Bahrâm Gur tuant un lion lors de la chasse, miniature attribuée à Abd-ol-’Aziz, Shâhnâmeh de Shâh Tahmasb, première moitié du XVIe siècle, Musée d’art contemporain de Téhéran

Un autre récit de Beyhaqi laisse supposer que les conteurs tenaient le rôle d’agents entre les rois et leurs rivaux potentiels : "Il existait une correspondance constante mais fortement dissimulée entre Amir Mas’ud et Manutchehr-e Qâbus, gouverneur (vâli) de Gorgân et Tabarestân. […] Il [Manutchehr] avait envoyé à Amir Mas’ud un homme appelé Hasan le conteur (mohadeth) qui, en plus de pratiquer le conte, apportait de temps en temps des lettres et des messages. Et lorsque Mas’ud envoyait le conteur à Gorgân il le faisait sous prétexte de l’envoyer ramener des graines de basilic parfumé, des oranges et d’autres choses." [16]

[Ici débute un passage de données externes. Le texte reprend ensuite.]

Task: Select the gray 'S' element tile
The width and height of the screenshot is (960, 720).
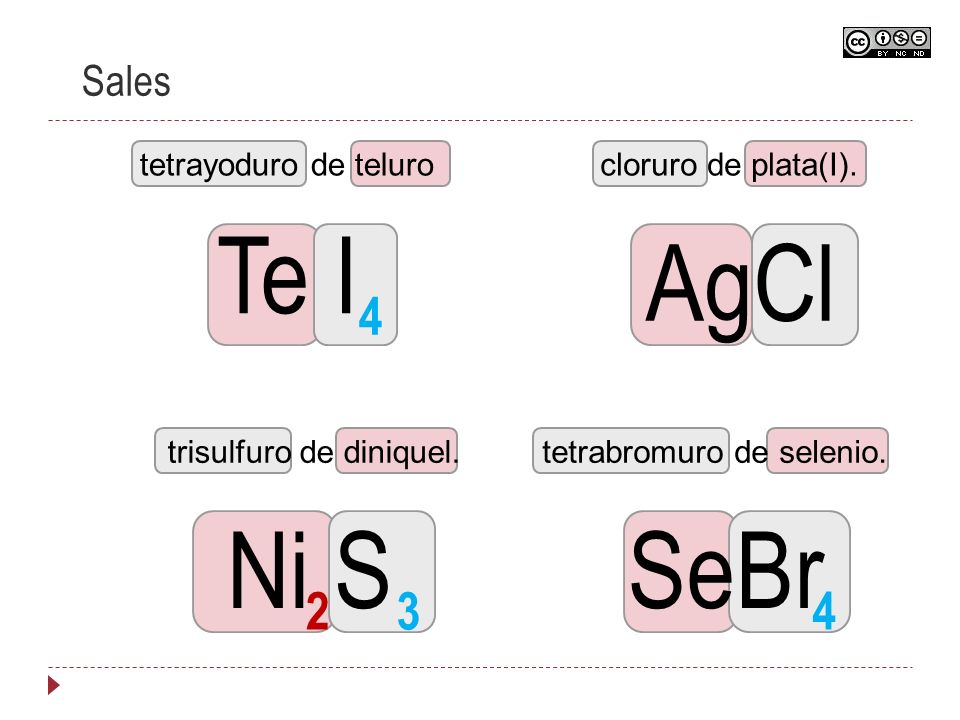Action: 382,571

Le conteur avait donc sa place à la cour avec un rôle significativement différent de celui du poète et du ménestrel. Par contraste avec ceux-ci, il agissait dans la simple mesure de ses capacités à assister et à tenir compagnie à son mécène, et se trouvait peut-être dans une position inférieure aux autres. Il n’était pas autorisé à se produire lors des occasions formelles, au cours desquelles le poète et le ménestrel jouaient un rôle important, et n’interprétait ni poésies, ni chansons, ce que faisait le ménestrel. Sa principale tâche consistait à raconter, de façon implicite, des histoires en prose le soir et à rapporter des messages.

Les conteurs populaires en Iran après l’arrivée de l’islam

De tout temps les conteurs en Iran ont bénéficié d’un grand succès auprès du peuple. Ils étaient même parfois appelés pour seconder les poètes car leur éloquence permettait de captiver des foules et de rendre accessibles des histoires aux personnes illettrées ou peu éduquées. Leur rôle d’éducateurs auprès du peuple s’est encore renforcé après l’arrivée au pouvoir des turcs seldjoukides au début du XIe siècle et les luttes pour le pouvoir qui ont suivi, malgré une brève période florissante pour la culture et notamment l’art du conte. Les conflits intervenus durant cette période ont en effet empêché les artistes impériaux de se maintenir dans les cours, celles-ci subissant diverses influences religieuses antagonistes. Ne trouvant plus un auditoire favorable auprès des souverains, chassés par les religieux aussi bien chiites que sunnites et remplacés par les nadim, sortes de troubadours-musiciens comiques, ils se mirent à diffuser les légendes et l’histoire iranienne parmi le peuple. Certains mythes, telles que celui de Veis va Râmin, étaient frappés d’interdit par les tenants sunnites et chiites de la charia qui les accusaient de pervertir la jeunesse. Mais il existait aussi des conteurs de rue sunnites et chiites dont les histoires se concurrençaient entre elles en mettant en avant tel ou tel héros de l’islam, ’Ali pour les chiites, Abu Bakr et ’Omar pour les sunnites. La visée de ces conteurs religieux, appelés monâqeb-khân ou monâqebi chez les chiites, consistait principalement à répandre leurs croyances à l’inverse des conteurs traditionnels qui attachaient une grande importance au style du récit et à la forme. [17] On peut cependant rapprocher ces deux types de contes en ce qu’ils reposaient sur un arrière plan de vérité auquel se rajoutent des exagérations destinées à mythifier les héros, telles que la prise d’une forteresse par ’Ali.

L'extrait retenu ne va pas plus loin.